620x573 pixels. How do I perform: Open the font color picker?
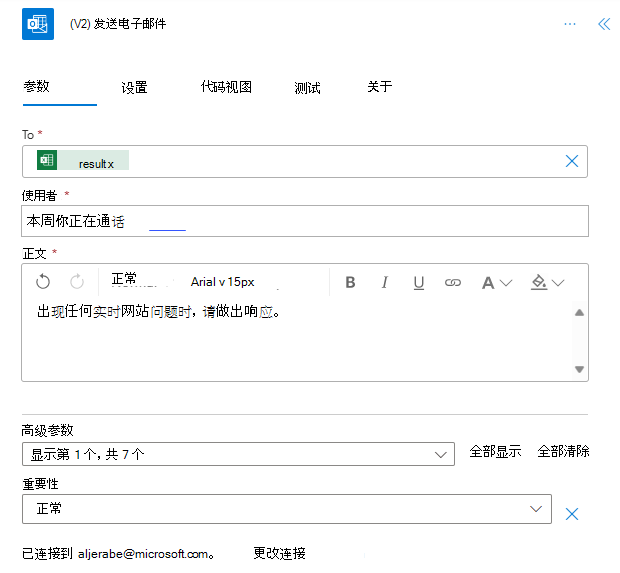pos(495,283)
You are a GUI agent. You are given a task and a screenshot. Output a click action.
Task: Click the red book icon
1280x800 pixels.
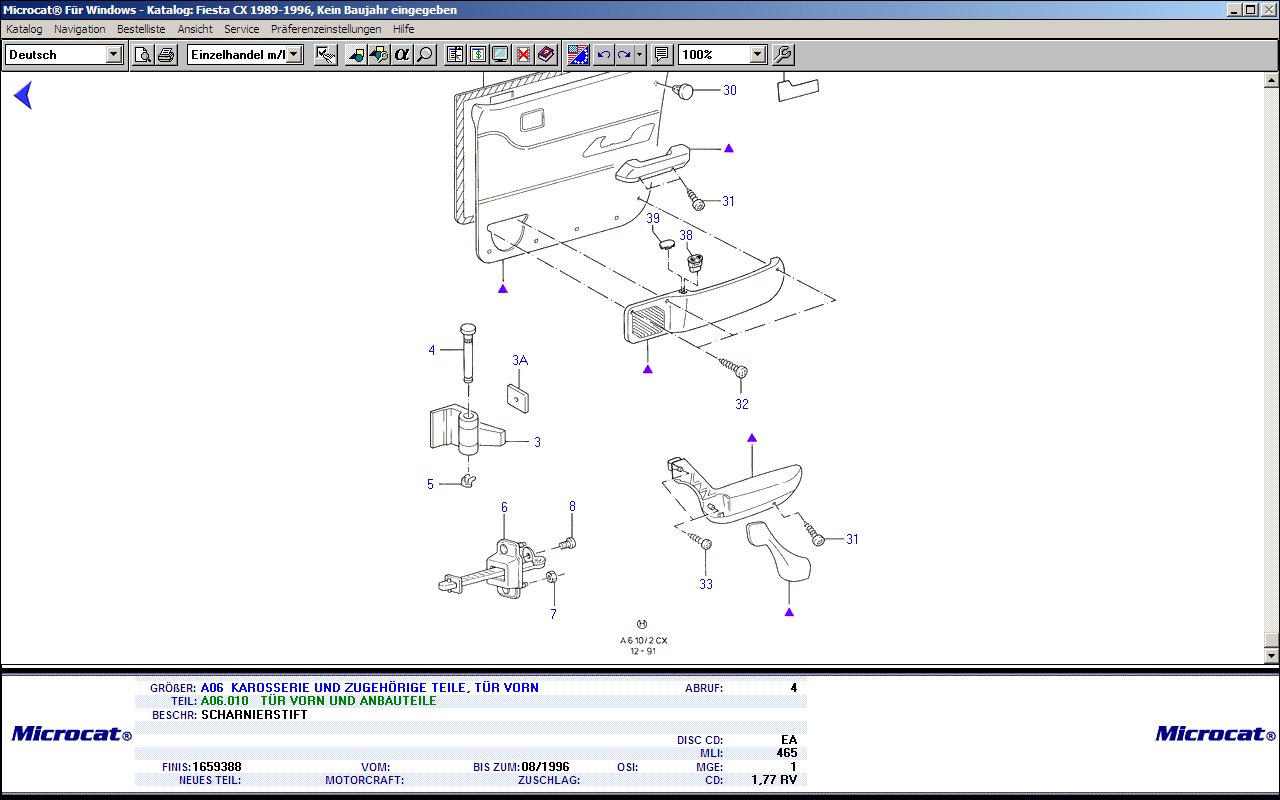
※
Aim
Rewrite all of the lines above with every "pixels" swapped for "px", leaving everything else unchanged. Leave the pictures out of your answer.

Full solution
620x573 px. How do I perform: Open the font color picker?
pos(495,283)
You are a GUI agent. You are given a task and a screenshot. Output a click action.
Task: Click the red book icon
1280x800 px.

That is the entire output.